→ INSTRUCTION
Print the material below again, line for line, with no changes.

→ ROWS

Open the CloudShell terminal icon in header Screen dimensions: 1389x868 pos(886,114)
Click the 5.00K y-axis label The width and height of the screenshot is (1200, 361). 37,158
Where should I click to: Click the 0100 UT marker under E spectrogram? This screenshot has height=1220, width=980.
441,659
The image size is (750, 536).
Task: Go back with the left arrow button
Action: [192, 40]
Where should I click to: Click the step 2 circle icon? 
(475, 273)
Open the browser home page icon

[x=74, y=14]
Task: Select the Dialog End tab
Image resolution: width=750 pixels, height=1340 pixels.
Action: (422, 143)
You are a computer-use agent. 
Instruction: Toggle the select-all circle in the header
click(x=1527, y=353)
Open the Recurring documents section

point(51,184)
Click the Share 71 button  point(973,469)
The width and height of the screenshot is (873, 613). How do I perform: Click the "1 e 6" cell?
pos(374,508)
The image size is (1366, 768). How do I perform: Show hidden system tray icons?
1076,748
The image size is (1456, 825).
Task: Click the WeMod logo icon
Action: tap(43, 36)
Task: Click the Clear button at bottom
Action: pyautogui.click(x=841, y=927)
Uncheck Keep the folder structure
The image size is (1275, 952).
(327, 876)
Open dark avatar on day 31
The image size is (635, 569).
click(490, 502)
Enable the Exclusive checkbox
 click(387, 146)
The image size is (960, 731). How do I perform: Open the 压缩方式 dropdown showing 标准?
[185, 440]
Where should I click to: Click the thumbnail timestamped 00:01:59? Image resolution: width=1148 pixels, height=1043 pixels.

→ SOLUTION TO THIS TASK
Open the CloudShell terminal icon in header Screen dimensions: 1389x868 pos(886,114)
Click the 5.00K y-axis label The width and height of the screenshot is (1200, 361). 37,158
Where should I click to: Click the 0100 UT marker under E spectrogram? This screenshot has height=1220, width=980.
441,659
The image size is (750, 536).
Task: Go back with the left arrow button
Action: [192, 40]
Where should I click to: Click the step 2 circle icon? 
(475, 273)
Open the browser home page icon

[x=74, y=14]
Task: Select the Dialog End tab
Image resolution: width=750 pixels, height=1340 pixels.
Action: (422, 143)
You are a computer-use agent. 
Instruction: Toggle the select-all circle in the header
click(x=1527, y=353)
Open the Recurring documents section

point(51,184)
Click the Share 71 button  point(973,469)
The width and height of the screenshot is (873, 613). How do I perform: Click the "1 e 6" cell?
pos(374,508)
The image size is (1366, 768). How do I perform: Show hidden system tray icons?
1076,748
The image size is (1456, 825).
Task: Click the WeMod logo icon
Action: tap(43, 36)
Task: Click the Clear button at bottom
Action: pyautogui.click(x=841, y=927)
Uncheck Keep the folder structure
The image size is (1275, 952).
(327, 876)
Open dark avatar on day 31
The image size is (635, 569).
click(490, 502)
Enable the Exclusive checkbox
 click(387, 146)
The image size is (960, 731). How do I perform: Open the 压缩方式 dropdown showing 标准?
[185, 440]
Where should I click to: Click the thumbnail timestamped 00:01:59? Image resolution: width=1148 pixels, height=1043 pixels.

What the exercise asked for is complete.